Texto mostrado ->
********************

Y no se ha sentado aún cuando empieza su retahíla como si conversara con amigos invisibles. Habla de boxeadores amigos como el Benny Caraballo y Mochila Herrera. Elogia los golpes duros de Caraballo. Ese sí sabía pegar. Y cuando golpea el aire no sabe ver que en algún momento a él debió golpearlo Caraballo. Repite que ese sí era buen golpeador. Y luego pasa a recordar a su madre y a su propia infancia desamparada, y a la pobreza de la familia. Y a la música. Lea además: La casa que guarda el pasado de Turbaco
Cuando habla de la música sus huesos, que han sucumbido al paso del tiempo y al fracaso de los sueños, dan tregua a una inusitada y sobresaltada alegría al recordar las canciones amorosas, montunas y bellas de Enrique Díaz, Julio Erazo y Alfredo Gutiérrez. Tararea algunas pero el galillo no le da el tono.
El conductor le pregunta adónde va, porque ya no soporta la perorata del borracho, y él le dice que se quedará cerca a la Cárcel de Ternera. Alguien, para agilizar la repentina bajada del bus, dice que ya están llegando pero falta mucho para pasar por Ternera. De todos modos, el hombre sigue hablando de música y boxeo, y al ascender por los momentos de música vuelve a recaer en la oscuridad de la infancia pobre.

********************

Instrucción 1 -> Según el relato del pasajero borracho, ¿cerca de qué lugar dice el hombre que se quedará?
Instrucción 2 -> Enumera todos los nombres vinculados a las canciones que el hombre recuerda en el relato del pasajero borracho.
Instrucción 3 -> Retoma el relato del pasajero borracho a partir de su última oración.

Datos extraídos ->
********************

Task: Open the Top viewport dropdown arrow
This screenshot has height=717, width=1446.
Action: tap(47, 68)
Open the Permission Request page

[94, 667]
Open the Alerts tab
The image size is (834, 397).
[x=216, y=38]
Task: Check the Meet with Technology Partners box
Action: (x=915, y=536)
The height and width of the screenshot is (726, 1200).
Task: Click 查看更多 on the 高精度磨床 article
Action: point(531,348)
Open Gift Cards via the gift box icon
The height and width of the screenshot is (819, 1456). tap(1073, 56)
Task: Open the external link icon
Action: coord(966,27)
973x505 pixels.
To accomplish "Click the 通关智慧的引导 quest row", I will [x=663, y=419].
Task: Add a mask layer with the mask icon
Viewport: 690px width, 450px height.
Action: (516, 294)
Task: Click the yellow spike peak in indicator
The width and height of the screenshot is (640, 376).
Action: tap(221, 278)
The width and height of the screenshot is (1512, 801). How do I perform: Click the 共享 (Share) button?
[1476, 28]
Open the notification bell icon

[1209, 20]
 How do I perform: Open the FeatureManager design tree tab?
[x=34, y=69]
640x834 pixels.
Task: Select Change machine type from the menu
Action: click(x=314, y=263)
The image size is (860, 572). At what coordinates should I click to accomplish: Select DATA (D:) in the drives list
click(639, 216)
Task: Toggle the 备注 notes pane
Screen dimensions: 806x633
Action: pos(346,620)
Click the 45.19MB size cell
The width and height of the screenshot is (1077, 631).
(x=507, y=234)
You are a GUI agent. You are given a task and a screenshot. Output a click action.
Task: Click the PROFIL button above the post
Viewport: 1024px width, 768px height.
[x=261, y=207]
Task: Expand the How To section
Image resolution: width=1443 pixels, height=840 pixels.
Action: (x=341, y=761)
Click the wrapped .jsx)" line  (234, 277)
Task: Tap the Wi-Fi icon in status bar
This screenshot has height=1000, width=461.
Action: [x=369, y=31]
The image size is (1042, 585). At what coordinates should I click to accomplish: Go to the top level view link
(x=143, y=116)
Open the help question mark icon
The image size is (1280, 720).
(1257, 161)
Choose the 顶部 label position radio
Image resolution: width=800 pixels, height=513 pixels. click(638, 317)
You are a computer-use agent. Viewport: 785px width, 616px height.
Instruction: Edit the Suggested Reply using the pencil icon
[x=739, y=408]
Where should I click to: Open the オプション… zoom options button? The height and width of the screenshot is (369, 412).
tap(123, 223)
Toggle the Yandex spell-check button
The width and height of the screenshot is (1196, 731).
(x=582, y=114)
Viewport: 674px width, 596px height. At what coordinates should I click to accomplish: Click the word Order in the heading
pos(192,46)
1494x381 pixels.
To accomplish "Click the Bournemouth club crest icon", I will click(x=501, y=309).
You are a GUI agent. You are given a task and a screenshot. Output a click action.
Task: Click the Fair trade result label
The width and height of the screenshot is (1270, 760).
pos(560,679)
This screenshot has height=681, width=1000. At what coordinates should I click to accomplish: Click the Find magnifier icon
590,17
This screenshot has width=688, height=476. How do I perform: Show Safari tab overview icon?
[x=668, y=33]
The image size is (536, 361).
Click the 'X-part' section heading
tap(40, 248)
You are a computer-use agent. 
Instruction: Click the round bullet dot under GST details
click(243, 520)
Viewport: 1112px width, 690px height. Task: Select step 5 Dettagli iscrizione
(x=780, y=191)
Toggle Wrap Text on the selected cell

********************

Resultado 1 -> Cerca de la Cárcel de Ternera.

Resultado 2 -> Enrique Díaz, Julio Erazo, Alfredo Gutiérrez

Resultado 3 ->
Veo por la ventanilla la escena desquiciante de un par de jóvenes patinando sobre la vía de Transcaribe. En el bus se suben el comerciante, el vendedor ambulante, la estudiante universitaria y la joven estudiante de bachillerato, el comerciante, el oficinista joven y viejo, todos con el agobio de un día que ha pasado por el intenso calor y la amenaza de una nueva lluvia.
El vendedor ofrece en el bus sus eternos chocolates, tres por el valor de dos; y a él le sigue el vendedor de dulces cuadrados de ajonjolí y otros desesperados que pastorean sus ilusiones al pie de las estaciones. Sube y baja en ese bus todo el drama íntimo y social de Cartagena, la orfandad, la pobreza y la miseria, y también la incertidumbre disfrazada de tragafuegos en los semáforos.
Hubo un largo suspiro al llegar a Ternera y casi todo el bus le recordó en coro al borracho que era el momento de bajarse porque ya estábamos en Ternera. Después del panorama desolador de la avenida Pedro de Heredia, caótica y demencial, con más de treinta mil mototaxistas abriéndose camino entre los vehículos y los andenes, llegamos a la parada de los buses de Turbaco que están alineados esperando a los pasajeros. Allí todos parecen conocerse y el conductor espera hasta las ocho y media de la noche para seguir hasta Turbaco.
La carretera de la doble calzada es buena, falta más iluminación y señalización, porque es una franja a oscuras. Sabemos que estamos entrando a Turbaco por la señal del viento y la majestuosidad silenciosa de los árboles sobre la colina.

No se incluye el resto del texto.